Golf fumbles around for appropriate relationship with betting | Ewan Murray

Golfers wait at a hole
There has never been any suggestion of gambling syndicates influencing golf at the top level. Photograph: Stuart Franklin/Getty Images

Contemplate the scenario: round two of an Open Championship, Golfer X is flirting with the cut line when playing his 36th hole. Cue back-to-back drives out of bounds and confirmation of an early exit.

Short of using a lie detector test – and even that has its flaws – it would be impossible to determine this act as deliberate. This is why golf, more than most other sports, is so susceptible to betting irregularity. Any individual, in a relatively straightforward act, can prevent themselves from succeeding. And golf, like everything else nowadays, has a variety of betting markets that render even the most trivial of scenarios as open to abuse.

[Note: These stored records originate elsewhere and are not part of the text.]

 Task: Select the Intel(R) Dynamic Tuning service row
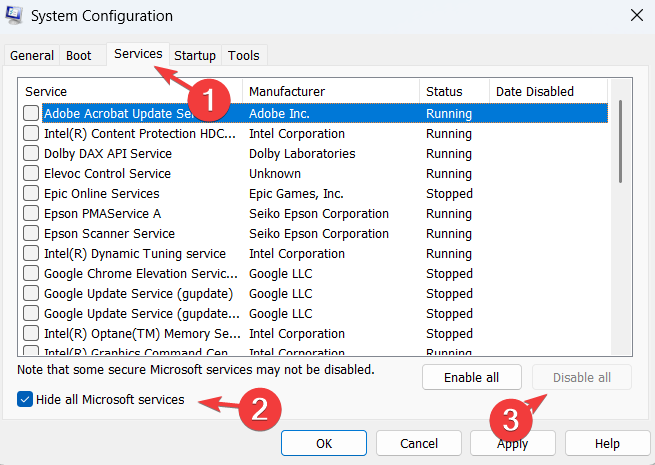(x=135, y=254)
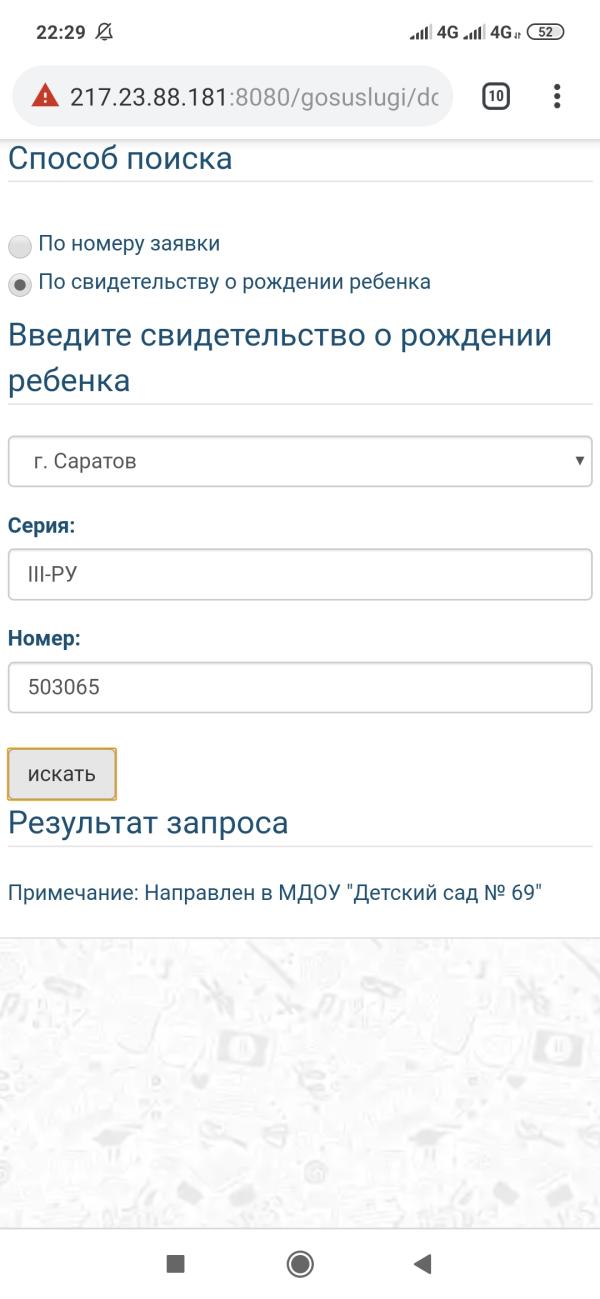Click the dropdown arrow of city selector
Viewport: 600px width, 1299px height.
[x=579, y=461]
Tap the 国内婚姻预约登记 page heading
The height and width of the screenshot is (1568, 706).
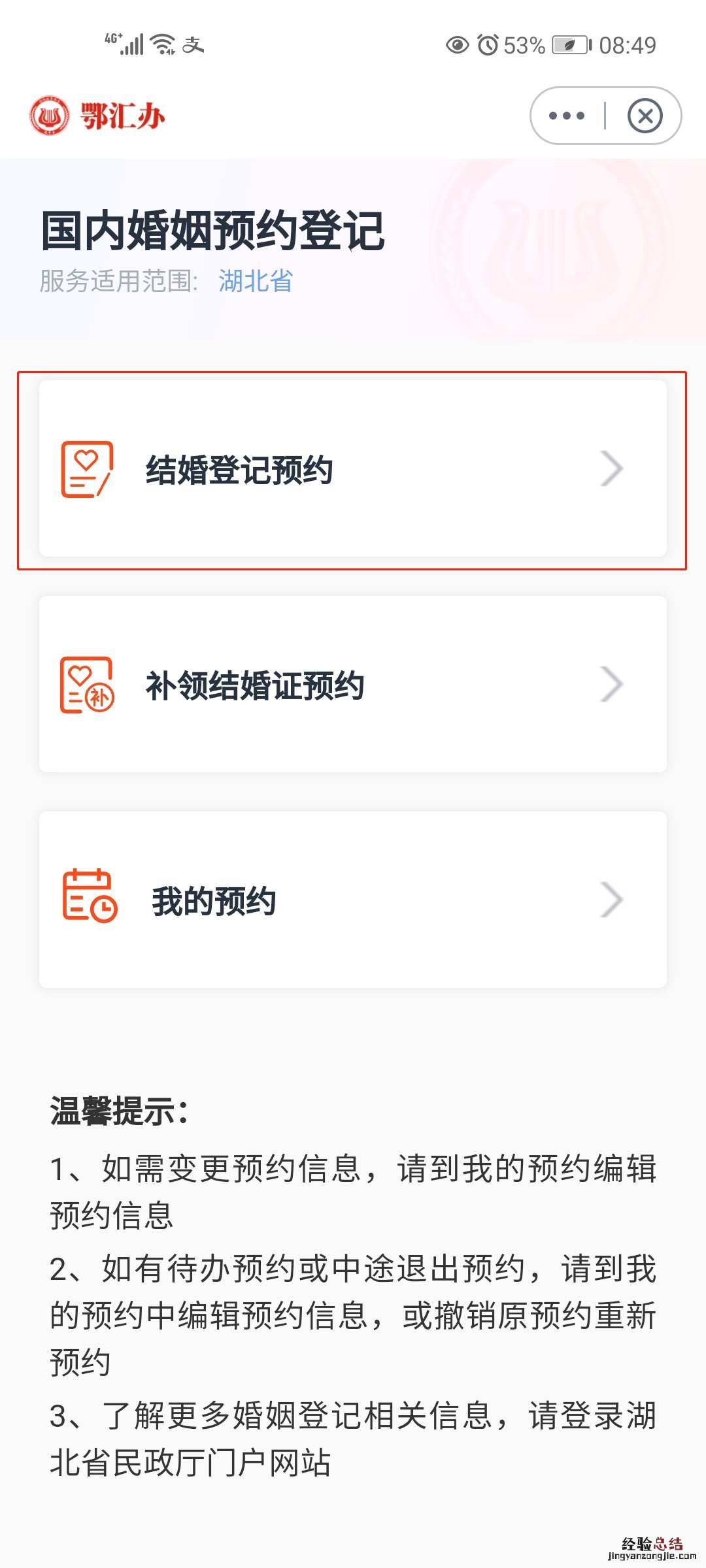(213, 231)
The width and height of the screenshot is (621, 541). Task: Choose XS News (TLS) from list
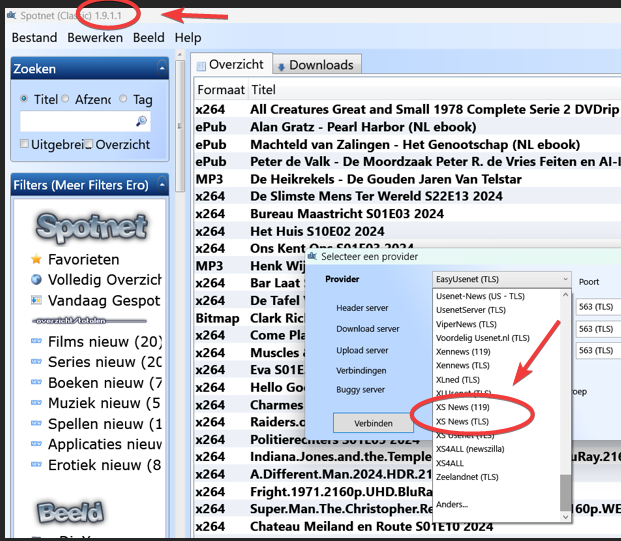[462, 422]
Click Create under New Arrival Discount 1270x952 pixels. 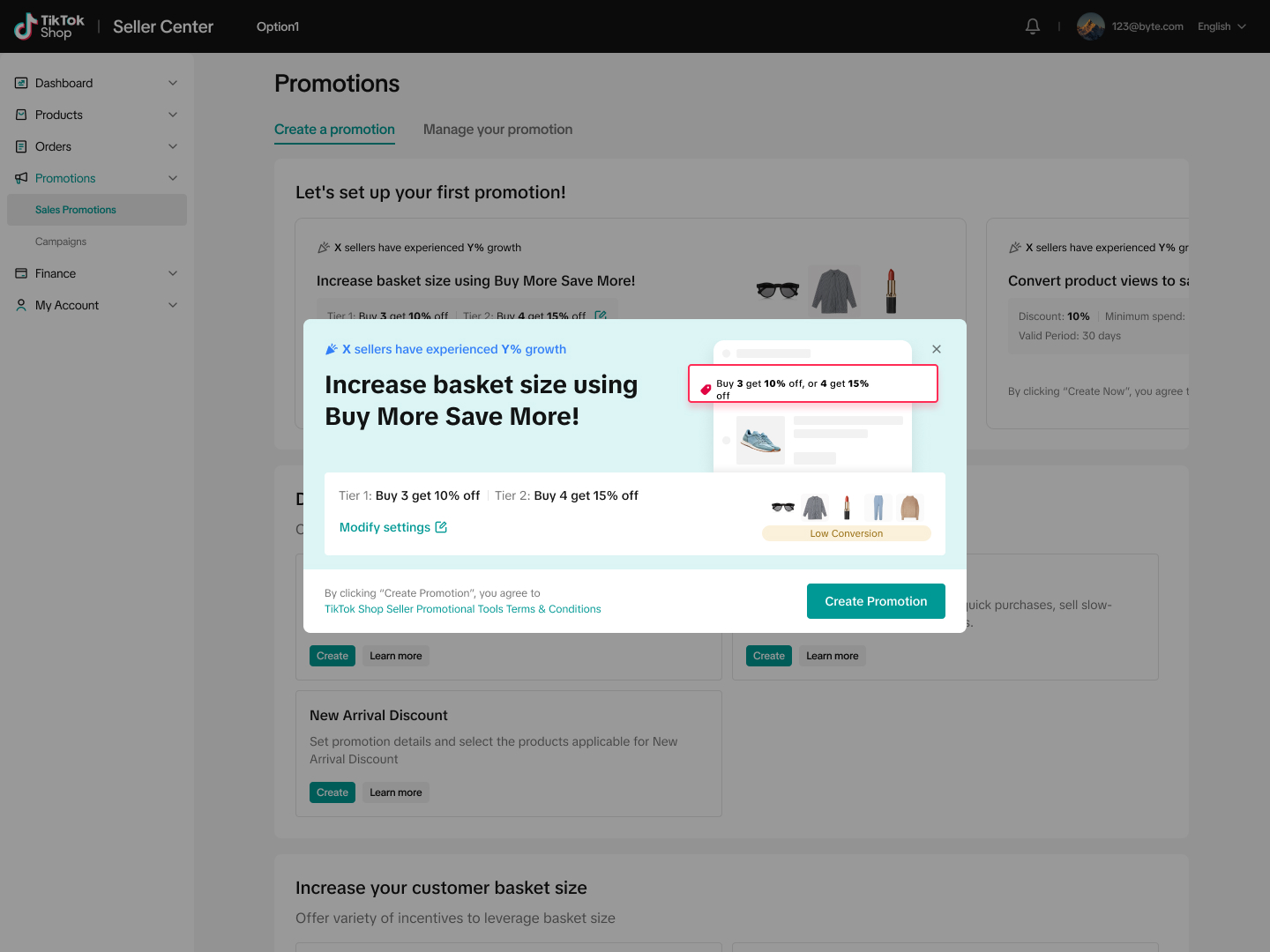point(332,792)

Lower-grade tours would be the logical starting point if anyone wanted to uncover suspicious gambling activity in golf. There has never been any suggestion of gambling syndicates influencing golf at the top level. And why would it? The sport’s leading lights earn quite enough money without finding themselves in the grip of nefarious individuals demanding that they miss putts. That said, plenty of them enjoy a wager.

Golf’s relationship with betting is a curious one. On one hand, the rapid growth of markets within this sport – combined with more tipster columns than ever before – intensifies attention, particularly for television viewers. On the other, golf seems at pains to keep betting at arm’s length through a – not entirely illegitimate – fear of being compromised.

Last year, the European Tour’s chief executive, Keith Pelley, expressed unease over the theoretical situation of a gambling company wanting to sponsor a tournament. That is hardly a wild idea; betting firms are investing heavily across all sports, to a level many regard as excessive. When the Scottish Open took place at its previous home of Loch Lomond, Ladbrokes had an on-site bookmakers; for several years now, that has not been the case.

Pelley’s organisation has firm rules. Any tour member or “related personnel” – including management, caddie, spouse, partner as accredited for an event – is forbidden from betting or instructing someone else to bet on “any professional or elite amateur golf tournament anywhere in the world”.

While the policy appears stringent on paper, you need not go far at a European Tour event to source betting by “related personnel”. The wider debate relates to whether that is actually problematic. Sporadically, betting trends in golf leap out; immediately before Ryder Cup wildcards are picked being a prime example. But would the use of insider knowledge be seriously harmful?

This week, the R&A’s chief executive, Martin Slumbers, swatted away the suggestion that golf’s oldest major could bow to commerce and permit on-site betting.

“We have the wifi system that allows the online betting,” Slumbers said. “We just don’t particularly want to have bookmakers in the Open Championship in the golf course. People can absolutely do it outside the course, they can do it across their wifi with their online accounts but we just don’t want to have it inside the ropes.”

This sounded suspiciously like: “We don’t want that sort here.”

Slumbers added: “I think there’s danger in all sport of inappropriate betting. I’d hate to see crowds getting overly involved in their enthusiasm for a particular player or hole or shot because of their betting position. I think that would be detrimental.

“For the very first time in 2016, we actually became part of a sports monitoring service that was looking at all the betting that’s going on around the Open and monitoring any potential dangers, which there weren’t any. We just didn’t feel it was appropriate to have it inside the ropes. We think it detracts from the overall position of what we’re trying to do.”

Slumbers’ stance is not without flaws. By his own admission, fans could very easily become “overly involved” from a “betting position” as made via mobile phone. Where they place the bet is irrelevant. The R&A also cannot turn into moral beacons over this; alcohol is sold by the gallon at the Open and commonly taken to excess, so we are not dealing with an angelic form of spectator sport here.

Maybe golf has absolutely nothing to worry about. Maybe the caution of Slumbers is to be applauded. It appears, though, that golf is rather fumbling around for the appropriate way to develop a relationship with a market that could undermine sporting integrity, just as it has elsewhere.